- _GOAL_: Could you copy the forum thread below, about identifying a church maintenance tool, word for word from start to finish?

- _PROVIDED PASSAGE_:
START
# What is this tool? It's suppsed to be used in church maintenance



## StickmanCliff (Jan 28, 2008)

Can anyone tell me what this tool is used for?

Stickman Cliff


----------



## StickmanCliff (Jan 28, 2008)

OOP's I meant for you to send your responses to me at [email protected] or call me at 320-293-9364.


----------



## a1Jim (Aug 9, 2008)

It's a antique carpet stretcher.


----------



## renners (Apr 9, 2010)

It looks like it may have been used during the Spanish Inquisition…


----------



## Howie (May 25, 2010)

If your dentist has one of these in his office….beware….


----------



## Bobmedic (Sep 24, 2010)

Circumcision tool lol


----------



## StickmanCliff (Jan 28, 2008)

Well Jim … I think your's is the only realistic response or it that just a guess?

The rest of you keep'em coming …. I like your creativity!


----------



## ajosephg (Aug 25, 2008)

Could we have larger photos?


----------



## ssnvet (Jan 10, 2012)

My guess is a wick trimmer for candles that are in high places


----------



## MrRon (Jul 9, 2009)

It's used to extend a collection basket to reach the parishoner.


----------



## OnlyJustME (Nov 22, 2011)

some larger pics and of different angles would be good.


----------



## mtenterprises (Jan 10, 2011)

I made the pictures bigger but all I can come up with is that it is like a long set of tongs that when opened it will eject what it has picked up. The little "skid" on the bottom of the working end would indicate that whatever this picks up or places and ejects is at that spacific hight. The way it is designed indicates that it is used horazontlally not vertically or more or less like reaching down towards the floor in front of you. Could it be used for some lawn fete game? Placing a card on some sort of ledge?
END
- _ENTRIES_:
START
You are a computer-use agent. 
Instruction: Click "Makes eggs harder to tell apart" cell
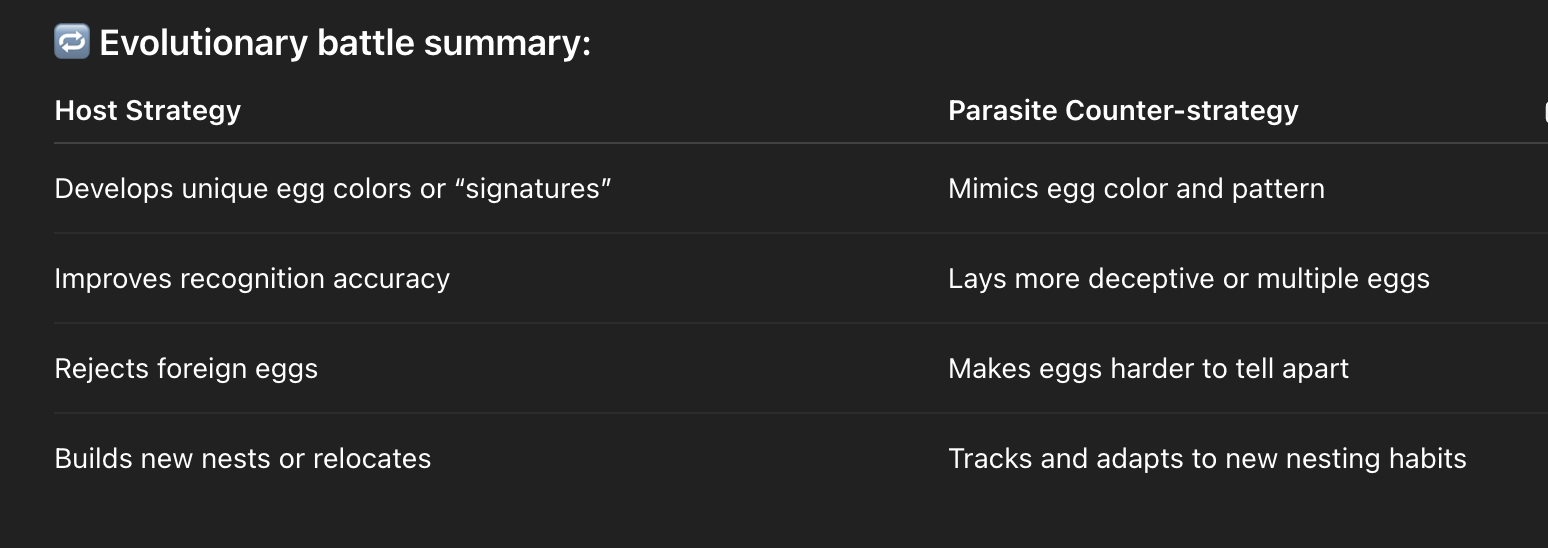click(x=1148, y=368)
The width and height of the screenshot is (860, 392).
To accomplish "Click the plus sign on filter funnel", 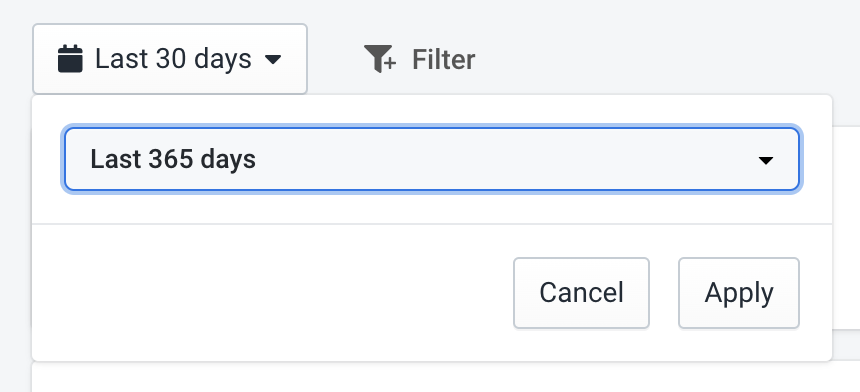I will [389, 64].
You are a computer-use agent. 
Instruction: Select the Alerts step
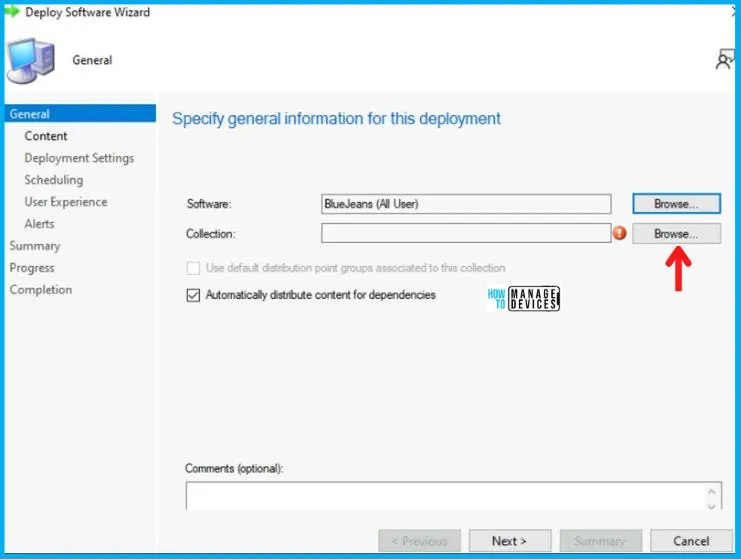(40, 224)
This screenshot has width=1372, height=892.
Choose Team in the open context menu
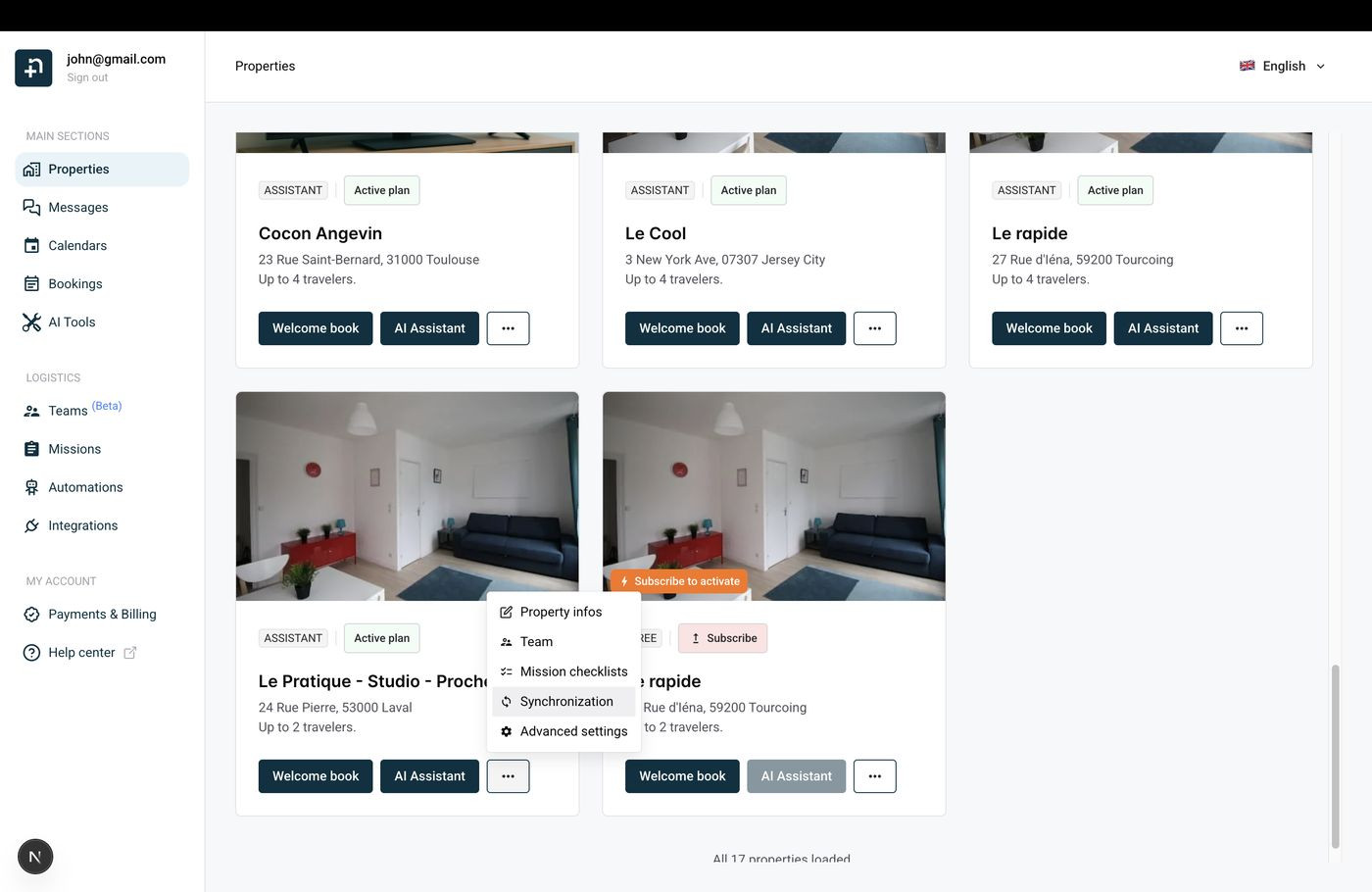coord(536,641)
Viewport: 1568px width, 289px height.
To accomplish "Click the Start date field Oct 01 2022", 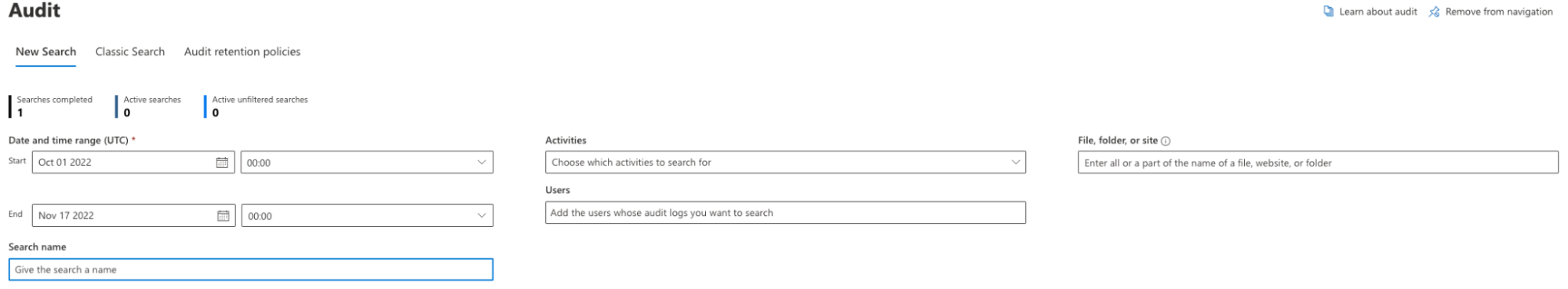I will click(x=133, y=163).
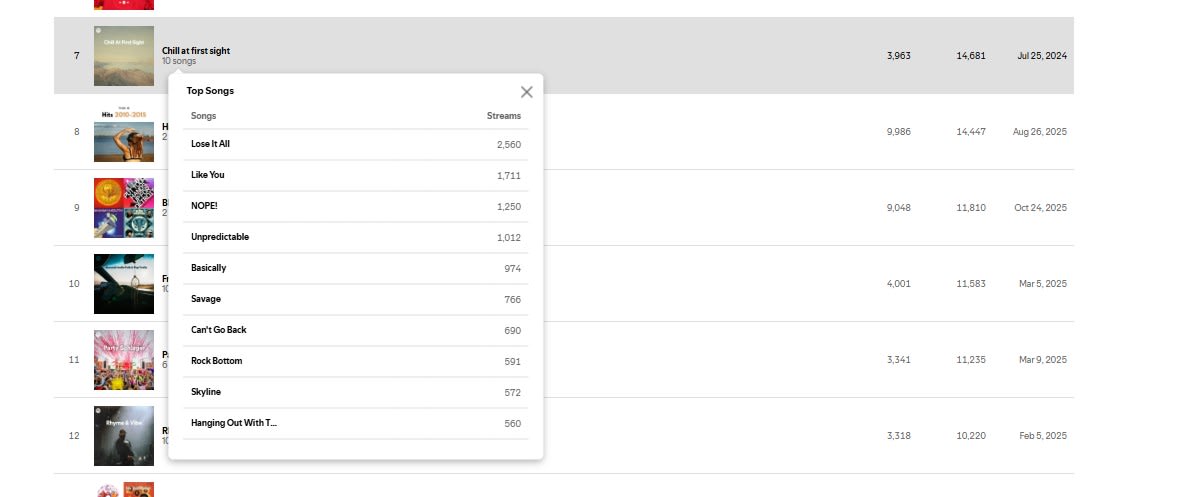Click the Streams column header
Screen dimensions: 1200x497
click(503, 116)

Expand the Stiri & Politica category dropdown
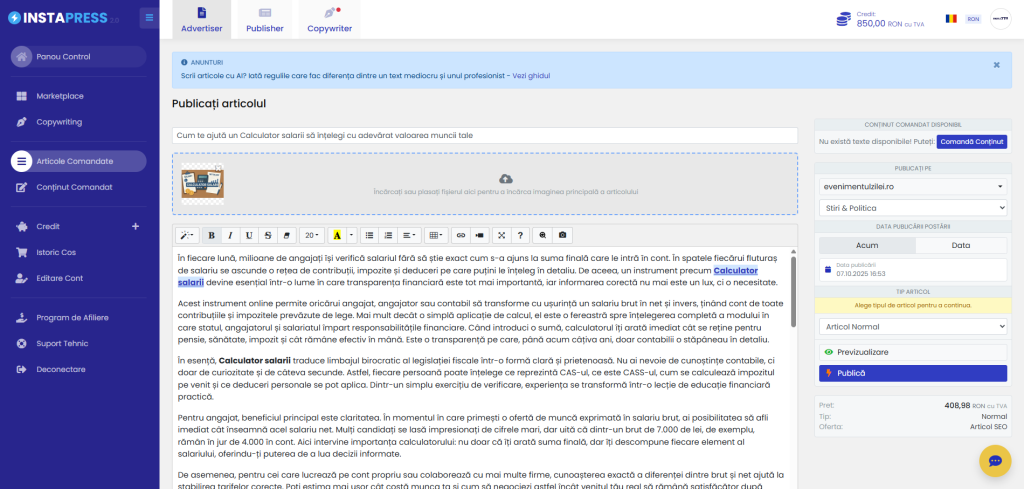(912, 207)
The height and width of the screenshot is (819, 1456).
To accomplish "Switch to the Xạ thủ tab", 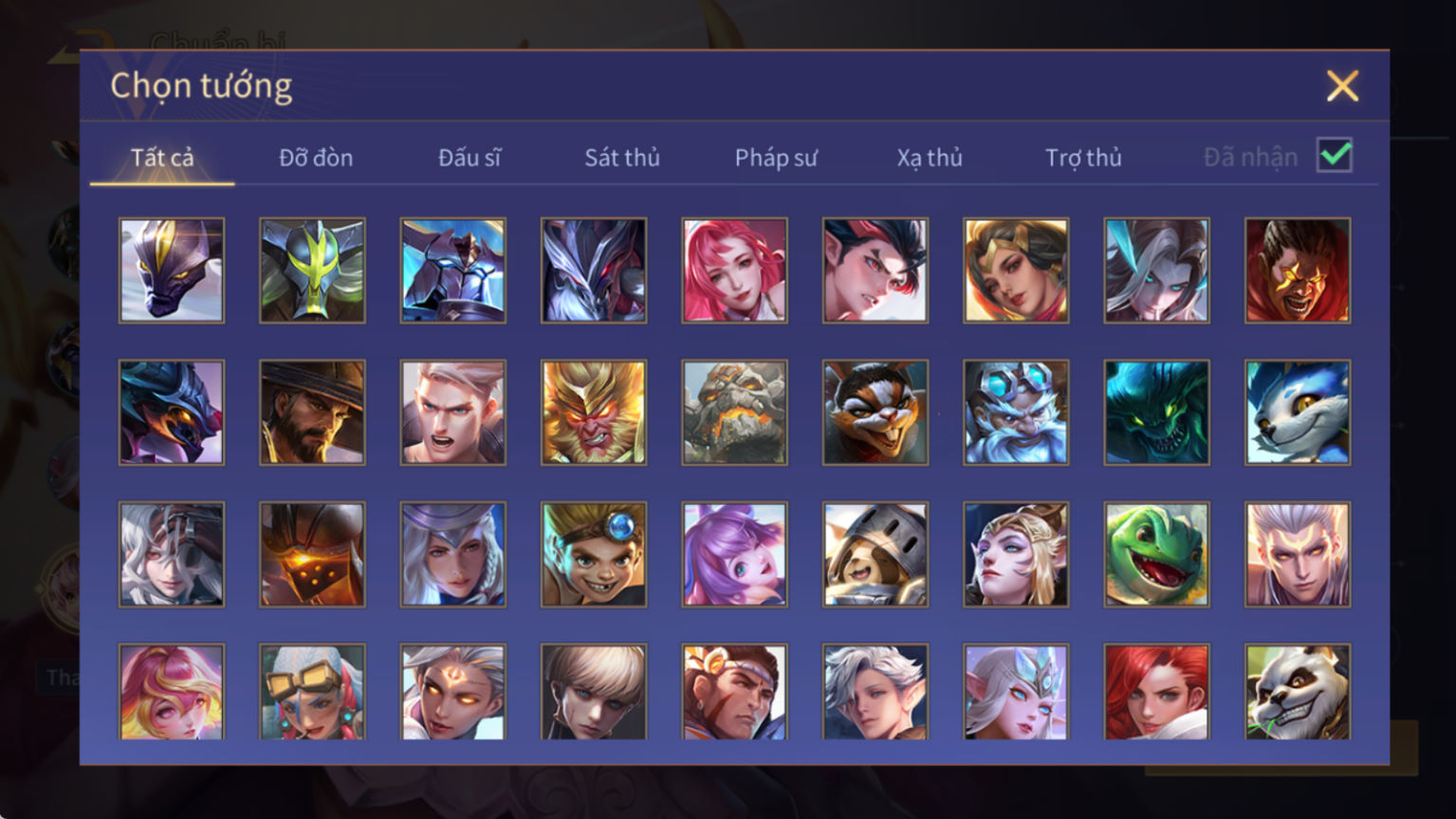I will click(930, 158).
END
- _EXERCISE OUTPUT_:
# What is this tool? It's suppsed to be used in church maintenance



## StickmanCliff (Jan 28, 2008)

Can anyone tell me what this tool is used for?

Stickman Cliff


----------



## StickmanCliff (Jan 28, 2008)

OOP's I meant for you to send your responses to me at [email protected] or call me at 320-293-9364.


----------



## a1Jim (Aug 9, 2008)

It's a antique carpet stretcher.


----------



## renners (Apr 9, 2010)

It looks like it may have been used during the Spanish Inquisition…


----------



## Howie (May 25, 2010)

If your dentist has one of these in his office….beware….


----------



## Bobmedic (Sep 24, 2010)

Circumcision tool lol


----------



## StickmanCliff (Jan 28, 2008)

Well Jim … I think your's is the only realistic response or it that just a guess?

The rest of you keep'em coming …. I like your creativity!


----------



## ajosephg (Aug 25, 2008)

Could we have larger photos?


----------



## ssnvet (Jan 10, 2012)

My guess is a wick trimmer for candles that are in high places


----------



## MrRon (Jul 9, 2009)

It's used to extend a collection basket to reach the parishoner.


----------



## OnlyJustME (Nov 22, 2011)

some larger pics and of different angles would be good.


----------



## mtenterprises (Jan 10, 2011)

I made the pictures bigger but all I can come up with is that it is like a long set of tongs that when opened it will eject what it has picked up. The little "skid" on the bottom of the working end would indicate that whatever this picks up or places and ejects is at that spacific hight. The way it is designed indicates that it is used horazontlally not vertically or more or less like reaching down towards the floor in front of you. Could it be used for some lawn fete game? Placing a card on some sort of ledge?